9. The teaching rule.  In every other medical specialty, academics can generate income while providing clinical service at a rate which surpasses what they could in private practice.  Full professors of medicine typically earn as much or more than their private practice counterparts.  In anesthesia, a career in academia entails an absolute decline in lifetime earnings that can never be offset.  While this restricts academia to those who truly feel the call, it also prevents residents with substantial medical school debt from choosing it as a path, no matter how strongly the sirens might sing to them.

Experience

    Good Outcomes are the product of experience.  Experience is the product of bad outcomes.  That's how I learned the dictum and it's still how I repeat it.

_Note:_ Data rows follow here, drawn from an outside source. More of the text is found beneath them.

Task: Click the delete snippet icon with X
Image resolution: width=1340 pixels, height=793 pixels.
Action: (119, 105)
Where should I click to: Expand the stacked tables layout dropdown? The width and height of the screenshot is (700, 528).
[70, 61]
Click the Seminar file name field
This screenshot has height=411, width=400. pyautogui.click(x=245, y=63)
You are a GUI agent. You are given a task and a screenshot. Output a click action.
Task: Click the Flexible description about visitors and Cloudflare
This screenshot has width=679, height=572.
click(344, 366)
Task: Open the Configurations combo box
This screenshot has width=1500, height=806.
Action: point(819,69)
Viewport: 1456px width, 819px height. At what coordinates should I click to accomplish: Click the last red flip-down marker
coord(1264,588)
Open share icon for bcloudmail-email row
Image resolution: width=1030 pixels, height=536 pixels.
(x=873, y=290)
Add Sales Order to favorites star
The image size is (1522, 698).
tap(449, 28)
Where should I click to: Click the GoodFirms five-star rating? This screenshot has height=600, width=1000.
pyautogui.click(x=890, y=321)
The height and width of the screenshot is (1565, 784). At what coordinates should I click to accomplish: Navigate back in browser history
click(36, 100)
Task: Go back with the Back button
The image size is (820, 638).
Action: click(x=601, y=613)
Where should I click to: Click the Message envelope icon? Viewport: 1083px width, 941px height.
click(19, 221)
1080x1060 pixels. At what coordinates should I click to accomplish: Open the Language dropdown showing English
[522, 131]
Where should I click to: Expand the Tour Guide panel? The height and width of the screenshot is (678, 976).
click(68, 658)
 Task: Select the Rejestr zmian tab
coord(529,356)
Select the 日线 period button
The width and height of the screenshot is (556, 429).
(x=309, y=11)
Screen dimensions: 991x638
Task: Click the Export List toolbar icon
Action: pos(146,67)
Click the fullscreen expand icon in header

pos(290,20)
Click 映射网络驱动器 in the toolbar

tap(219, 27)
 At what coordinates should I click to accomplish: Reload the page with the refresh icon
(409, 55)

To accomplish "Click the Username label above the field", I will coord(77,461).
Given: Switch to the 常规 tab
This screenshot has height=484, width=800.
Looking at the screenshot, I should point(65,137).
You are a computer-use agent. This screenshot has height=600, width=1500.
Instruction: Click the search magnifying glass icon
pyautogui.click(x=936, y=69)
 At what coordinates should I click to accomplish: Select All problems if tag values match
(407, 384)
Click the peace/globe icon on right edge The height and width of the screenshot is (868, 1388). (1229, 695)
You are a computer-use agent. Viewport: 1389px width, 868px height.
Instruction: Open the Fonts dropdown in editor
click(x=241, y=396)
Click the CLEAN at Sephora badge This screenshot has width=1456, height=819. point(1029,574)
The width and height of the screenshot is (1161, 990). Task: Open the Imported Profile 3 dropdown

    Patient safety has been a real interest of mine - both academic and professional - for over a decade. Safety and quality are confused and conflated in the minds of physicians, academics, health care management, government regulators, and the lay press.  Safety is about avoiding accidents and disasters from the routine delivery of healthcare; quality is about producing the best possible outcomes with the resources at your command.  There are very few people who have substantial understanding of safety in healthcare, and there cannot be anybody who has a complete understanding. 
    Bad outcomes? They're statistically measurable, you may not be able to predict which patients will have them, but if you find a group large enough, you'll be able to predict the rate of these outcomes with great precision. Examples? Death, stroke, and renal failure after cardiac surgery, catheter related blood stream infections, and urosepsis from bladder catheters are a few.  Quality might be about reducing the incidence or severity of post-operative nausea and vomiting, a relatively common problem.  Safety is about extremely rare events - chemotherapy overdose, wrong side surgery, and such.
    I'm a questions guy, not an answers guy.  If you want answers, find someone else.  Experience has taught me that finding and framing the question in many topics is extremely difficult, and constitutes a substantial portion of the real intellectual work.  Experience and the literature - basic science and clinical(applied) - inform but almost never 'answer' questions.  People who have a deep understanding of any topic appreciate this.  As group, they make poor television and newspaper interviews. 
    Like Mitch, I highly value experience.  Much of the story of medicine for the past 15 years has been about the systematic devaluation of experience.  Where muddy tales of experience have been supplanted or complemented by high quality clinical studies, this has not been a problem.  Where precious experience has been displaced by shoddy clinical science and 'expert' opinion....... the effect may even have be deleterious.  In his post, Mitch has pointed out that the world of medicine accords too much respect to weak studies.  I concur. The meaning of studies is far less evident to those with experience than those without (or with political or economic agendas).  There are numerous instances where very similar studies of the same problem have produced contradictory results.  How should we proceed? That would be a suitable subject for a book, or perhaps another post in the future.  Suffice it to say, that practitioners fall back upon either their bias or their experience when sifting through the literature.
    The centerpiece of experience is time in the trenches.  There is no substitute.  With that time comes both the glory of great saves and the heartbreak of failures.  As practitioners and communities, we measure everything we think we know and understand by how it maps with our own experience.  Everyone with substantial experience has substantial experience with bad outcomes.  Compassionate practitioners think about their failures and learn everything they can from them.  The learning (individual and collective) may be the only good that comes from these events.  Bad outcomes have a real impact on practitioners, who can sometimes become secondary casualties of these disasters.  If we expunged everyone associated with bad outcomes from medicine, there would be no one left to provide care for our patients.  My claim is this: our failures of yesterday empower us to produce our successes of today.